> _Instructions to follow_: Below are lines of data; give the number of them that contain "dialog", and only that.

> _Exercise input_:
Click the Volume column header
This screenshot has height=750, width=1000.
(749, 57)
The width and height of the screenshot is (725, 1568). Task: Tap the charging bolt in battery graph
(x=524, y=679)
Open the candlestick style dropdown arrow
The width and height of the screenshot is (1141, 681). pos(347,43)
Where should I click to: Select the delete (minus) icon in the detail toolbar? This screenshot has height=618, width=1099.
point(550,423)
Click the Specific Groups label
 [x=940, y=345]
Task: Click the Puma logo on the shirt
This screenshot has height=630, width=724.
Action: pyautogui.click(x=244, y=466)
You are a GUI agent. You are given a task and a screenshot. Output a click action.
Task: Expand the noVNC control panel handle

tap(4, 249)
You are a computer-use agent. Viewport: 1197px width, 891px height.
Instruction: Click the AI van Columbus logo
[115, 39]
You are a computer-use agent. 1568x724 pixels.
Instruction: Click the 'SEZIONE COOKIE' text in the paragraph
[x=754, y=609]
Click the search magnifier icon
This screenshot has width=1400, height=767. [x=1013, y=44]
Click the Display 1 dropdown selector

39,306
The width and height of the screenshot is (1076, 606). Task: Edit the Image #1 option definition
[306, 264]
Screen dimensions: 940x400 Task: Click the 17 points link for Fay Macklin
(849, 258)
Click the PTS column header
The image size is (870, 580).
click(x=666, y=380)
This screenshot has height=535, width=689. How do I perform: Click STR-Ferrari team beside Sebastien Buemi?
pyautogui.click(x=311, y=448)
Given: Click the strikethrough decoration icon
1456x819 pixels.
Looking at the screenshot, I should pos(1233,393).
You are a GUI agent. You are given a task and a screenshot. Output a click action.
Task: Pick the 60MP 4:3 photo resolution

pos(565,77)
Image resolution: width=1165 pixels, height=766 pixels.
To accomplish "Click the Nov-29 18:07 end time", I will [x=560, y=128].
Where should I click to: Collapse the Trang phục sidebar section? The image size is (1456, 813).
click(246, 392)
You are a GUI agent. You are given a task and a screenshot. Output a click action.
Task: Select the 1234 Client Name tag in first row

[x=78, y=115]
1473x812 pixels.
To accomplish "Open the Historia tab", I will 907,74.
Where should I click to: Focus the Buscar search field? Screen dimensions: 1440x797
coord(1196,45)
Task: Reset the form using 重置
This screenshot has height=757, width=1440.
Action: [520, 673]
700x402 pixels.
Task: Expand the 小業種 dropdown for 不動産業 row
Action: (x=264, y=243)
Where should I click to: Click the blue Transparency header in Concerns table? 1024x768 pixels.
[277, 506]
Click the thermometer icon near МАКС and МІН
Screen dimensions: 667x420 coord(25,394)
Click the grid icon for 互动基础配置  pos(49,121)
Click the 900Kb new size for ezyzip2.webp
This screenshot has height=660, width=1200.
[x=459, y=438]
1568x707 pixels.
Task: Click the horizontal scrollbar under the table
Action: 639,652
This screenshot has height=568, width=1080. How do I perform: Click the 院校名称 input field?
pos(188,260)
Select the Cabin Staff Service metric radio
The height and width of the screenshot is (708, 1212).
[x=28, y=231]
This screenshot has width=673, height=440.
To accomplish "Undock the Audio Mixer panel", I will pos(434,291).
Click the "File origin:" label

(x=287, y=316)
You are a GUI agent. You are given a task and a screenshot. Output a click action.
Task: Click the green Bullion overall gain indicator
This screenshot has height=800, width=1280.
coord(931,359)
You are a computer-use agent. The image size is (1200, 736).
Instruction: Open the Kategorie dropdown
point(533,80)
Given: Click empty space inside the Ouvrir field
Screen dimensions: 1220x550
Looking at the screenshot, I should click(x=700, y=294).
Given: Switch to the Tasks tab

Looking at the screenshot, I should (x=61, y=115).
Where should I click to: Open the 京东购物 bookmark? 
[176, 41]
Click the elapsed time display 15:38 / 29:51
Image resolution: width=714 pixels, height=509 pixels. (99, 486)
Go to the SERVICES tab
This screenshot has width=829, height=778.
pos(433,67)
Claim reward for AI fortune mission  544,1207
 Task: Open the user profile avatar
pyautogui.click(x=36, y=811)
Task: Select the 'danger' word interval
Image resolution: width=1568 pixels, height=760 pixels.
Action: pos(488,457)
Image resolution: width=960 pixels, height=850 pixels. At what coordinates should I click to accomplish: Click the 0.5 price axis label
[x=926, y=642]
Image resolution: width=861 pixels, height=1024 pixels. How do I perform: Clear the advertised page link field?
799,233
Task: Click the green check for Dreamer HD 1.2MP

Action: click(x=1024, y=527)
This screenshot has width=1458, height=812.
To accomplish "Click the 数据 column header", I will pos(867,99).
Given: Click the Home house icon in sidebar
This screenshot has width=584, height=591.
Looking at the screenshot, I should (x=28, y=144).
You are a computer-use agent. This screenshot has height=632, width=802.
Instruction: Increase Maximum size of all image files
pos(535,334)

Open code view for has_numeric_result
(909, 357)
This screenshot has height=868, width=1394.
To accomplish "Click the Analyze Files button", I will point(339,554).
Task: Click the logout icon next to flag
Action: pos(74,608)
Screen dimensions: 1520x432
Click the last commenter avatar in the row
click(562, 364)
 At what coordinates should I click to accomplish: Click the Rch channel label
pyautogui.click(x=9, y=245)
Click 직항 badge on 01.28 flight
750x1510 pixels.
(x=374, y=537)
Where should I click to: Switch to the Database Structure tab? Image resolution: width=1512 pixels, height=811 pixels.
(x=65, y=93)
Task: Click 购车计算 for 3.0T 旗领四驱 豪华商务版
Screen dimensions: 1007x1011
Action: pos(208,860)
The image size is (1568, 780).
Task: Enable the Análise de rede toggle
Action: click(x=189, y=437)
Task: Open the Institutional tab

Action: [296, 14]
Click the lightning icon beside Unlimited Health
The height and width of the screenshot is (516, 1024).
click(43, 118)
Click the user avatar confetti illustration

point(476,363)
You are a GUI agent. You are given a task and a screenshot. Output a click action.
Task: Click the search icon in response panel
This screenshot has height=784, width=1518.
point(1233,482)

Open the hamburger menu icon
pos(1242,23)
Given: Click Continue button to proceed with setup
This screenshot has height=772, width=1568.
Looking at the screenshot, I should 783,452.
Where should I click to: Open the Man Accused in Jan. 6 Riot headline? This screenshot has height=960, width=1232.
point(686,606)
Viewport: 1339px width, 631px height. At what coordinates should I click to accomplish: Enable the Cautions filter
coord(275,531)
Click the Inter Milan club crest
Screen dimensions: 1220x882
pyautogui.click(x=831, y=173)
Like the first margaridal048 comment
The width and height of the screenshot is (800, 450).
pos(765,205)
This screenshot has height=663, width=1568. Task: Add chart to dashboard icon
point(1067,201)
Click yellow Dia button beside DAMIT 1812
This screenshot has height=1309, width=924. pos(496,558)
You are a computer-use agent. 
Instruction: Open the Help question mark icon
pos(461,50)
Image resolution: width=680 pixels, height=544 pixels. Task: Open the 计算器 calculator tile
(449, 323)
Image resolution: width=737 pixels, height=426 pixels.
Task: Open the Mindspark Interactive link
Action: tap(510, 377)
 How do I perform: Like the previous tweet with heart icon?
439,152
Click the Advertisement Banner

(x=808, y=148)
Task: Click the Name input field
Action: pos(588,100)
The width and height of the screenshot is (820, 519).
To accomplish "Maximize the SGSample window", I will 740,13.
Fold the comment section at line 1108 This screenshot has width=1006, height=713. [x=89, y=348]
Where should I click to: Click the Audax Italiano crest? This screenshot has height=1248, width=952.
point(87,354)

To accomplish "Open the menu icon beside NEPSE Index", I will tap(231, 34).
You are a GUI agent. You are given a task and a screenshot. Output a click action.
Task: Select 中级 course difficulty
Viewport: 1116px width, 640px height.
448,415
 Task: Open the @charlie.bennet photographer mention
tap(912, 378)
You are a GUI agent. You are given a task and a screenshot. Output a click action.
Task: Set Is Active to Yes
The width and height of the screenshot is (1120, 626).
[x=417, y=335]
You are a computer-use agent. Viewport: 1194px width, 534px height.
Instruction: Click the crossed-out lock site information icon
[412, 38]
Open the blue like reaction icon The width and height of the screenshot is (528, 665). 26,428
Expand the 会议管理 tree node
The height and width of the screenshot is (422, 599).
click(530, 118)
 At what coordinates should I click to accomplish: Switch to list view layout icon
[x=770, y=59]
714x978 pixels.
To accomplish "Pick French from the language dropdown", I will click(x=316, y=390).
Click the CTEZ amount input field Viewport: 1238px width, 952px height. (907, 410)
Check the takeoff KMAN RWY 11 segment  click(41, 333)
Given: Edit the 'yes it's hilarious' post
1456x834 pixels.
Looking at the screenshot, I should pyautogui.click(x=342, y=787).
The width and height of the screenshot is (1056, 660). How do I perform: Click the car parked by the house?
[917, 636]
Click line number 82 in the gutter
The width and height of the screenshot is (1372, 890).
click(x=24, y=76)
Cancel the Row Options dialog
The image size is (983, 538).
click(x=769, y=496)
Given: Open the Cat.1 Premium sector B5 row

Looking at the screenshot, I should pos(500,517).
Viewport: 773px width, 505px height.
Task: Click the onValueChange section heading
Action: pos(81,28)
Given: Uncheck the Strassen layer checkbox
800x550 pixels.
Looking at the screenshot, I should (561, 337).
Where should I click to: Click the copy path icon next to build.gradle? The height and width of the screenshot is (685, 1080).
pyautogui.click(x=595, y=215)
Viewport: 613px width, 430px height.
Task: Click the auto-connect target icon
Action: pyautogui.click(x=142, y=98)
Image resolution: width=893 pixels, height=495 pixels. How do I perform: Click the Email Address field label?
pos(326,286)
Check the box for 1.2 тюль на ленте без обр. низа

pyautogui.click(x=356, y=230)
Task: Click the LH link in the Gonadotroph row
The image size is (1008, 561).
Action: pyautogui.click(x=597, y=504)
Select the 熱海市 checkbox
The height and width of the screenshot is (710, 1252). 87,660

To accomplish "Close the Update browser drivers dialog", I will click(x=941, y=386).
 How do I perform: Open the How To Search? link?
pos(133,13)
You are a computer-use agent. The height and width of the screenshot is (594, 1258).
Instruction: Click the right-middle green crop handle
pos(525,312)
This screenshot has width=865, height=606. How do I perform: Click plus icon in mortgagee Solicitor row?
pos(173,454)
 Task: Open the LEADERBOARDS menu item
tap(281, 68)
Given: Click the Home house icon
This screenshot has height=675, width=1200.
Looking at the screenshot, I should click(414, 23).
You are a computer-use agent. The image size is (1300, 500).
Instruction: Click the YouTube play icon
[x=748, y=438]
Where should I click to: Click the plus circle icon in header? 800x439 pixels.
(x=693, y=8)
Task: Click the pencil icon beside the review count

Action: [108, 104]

> _Solution for this task_: 2